L’African Growth and Opportunity Act (AGOA) est un dossier chaud. Sera-t-il renouvelé, puisque Donald Trump a signé à tout-va plusieurs décrets pour annuler des accords en tous genres ?
Si je vois juste concernant le refus des Américains de négocier quoi que ce soit, je crains fort que le renouvellement de l’AGOA en 2025 (qui permet à de nombreux produits textiles mauriciens d’une valeur de plusieurs milliards d’accéder au marché américain) ne devienne un instrument de pression ou de chantage. Ne nous y trompons pas : Donald Trump est capable de tout. Il faudra jouer très serré sur ce dossier et ne pas crâner inutilement.
L’exécution du programme est importante, le reste…
Que doit-on penser du discours-programme prononcé par le président de la République ? Selon Lindsay Rivière, il est « très intéressant sur le papier. Le discours-programme confirme toutes les promesses faites ou intentions exprimées avant et lors de la campagne électorale. Je crois que tout y est, les réformes annoncées, les mesures concrètes à être prises dans tous les secteurs, les ambitions pour demain et après-demain etc.
Mettre ensemble pareil programme pourtant n’est pas difficile, ajoute l’observateur politique. « La véritable difficulté réside dans l’exécution. Peut-on faire tout cela en un mandat ? Traduire tout cela en action ? Combien tout cela coûtera-t-il ? Avons-nous les compétences locales pour le faire ou aura-t-on besoin de compétences étrangères ? Le Service civil actuel (qui compte beaucoup de gens favorisés depuis 10 ans par le MSM) jouera-t-il le jeu ou traînera-t-il la jambe pour faire échouer certaines propositions ? », dit-il
L’important sera aussi de « follow-up, de bien suivre l’exécution des projets, de respecter le ‘timing’ de ces programmes. Au fur et à mesure que les ministres deviennent embourbés dans la gestion quotidienne et les problèmes de leurs ministères, il y a un risque qu’ils perdent de vue la ‘larger picture’ du discours-programme », est-il d’avis.

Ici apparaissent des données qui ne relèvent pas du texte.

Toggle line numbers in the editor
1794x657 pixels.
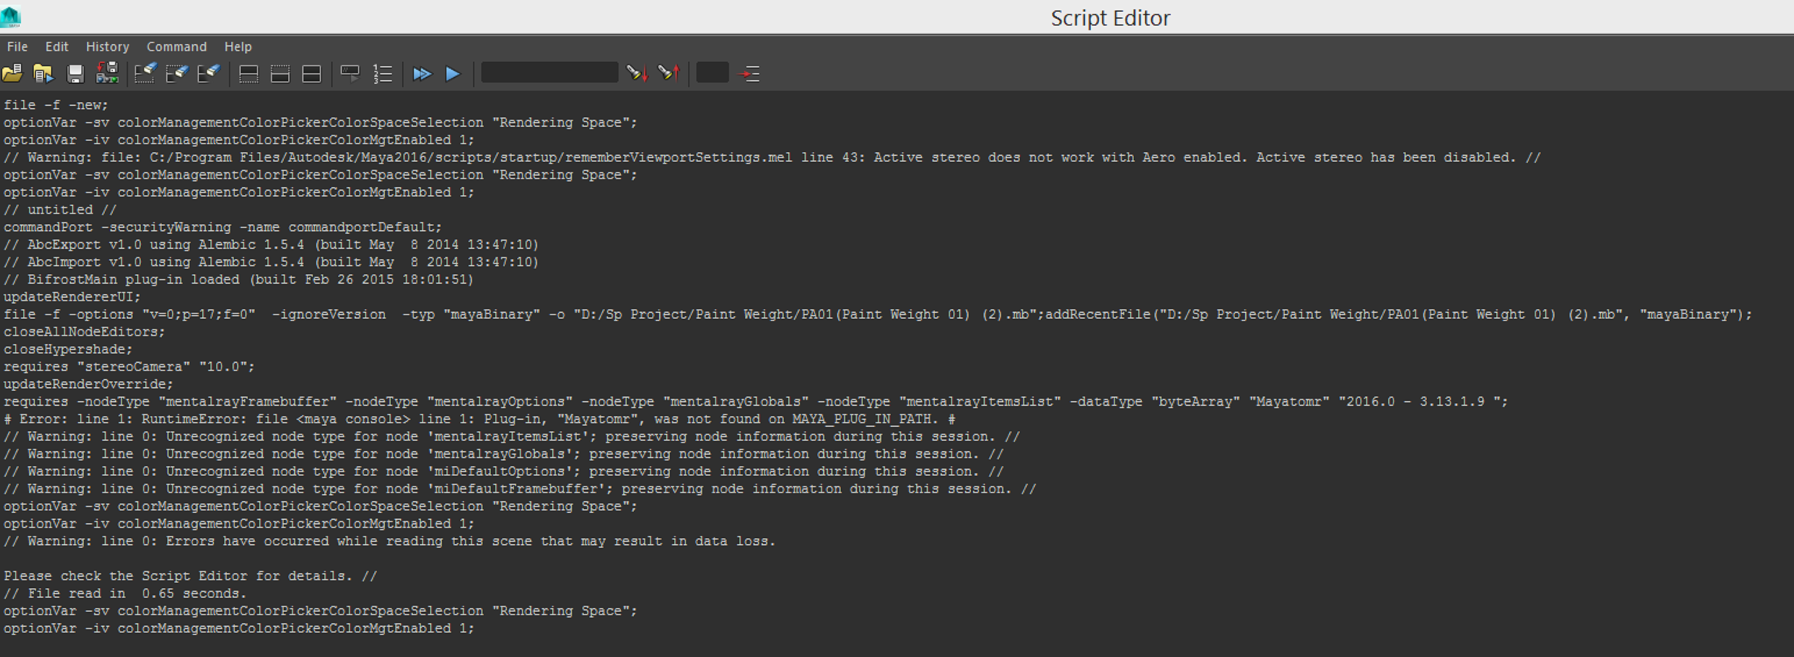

Pour Lindsay Rivière, il est « nécessaire d’avoir un comité ou un ministre pour suivre, mois après mois, les progrès réalisés dans tous les domaines et ‘report’ au PM et au Cabinet ». « Je crois personnellement que ce serait là un rôle idéal pour Paul Bérenger comme ministre sans portefeuille. Il a le temps, l’expérience, la rigueur et la compétence pour faire ce suivi. Il a aussi la confiance de Navin Ramgoolam ».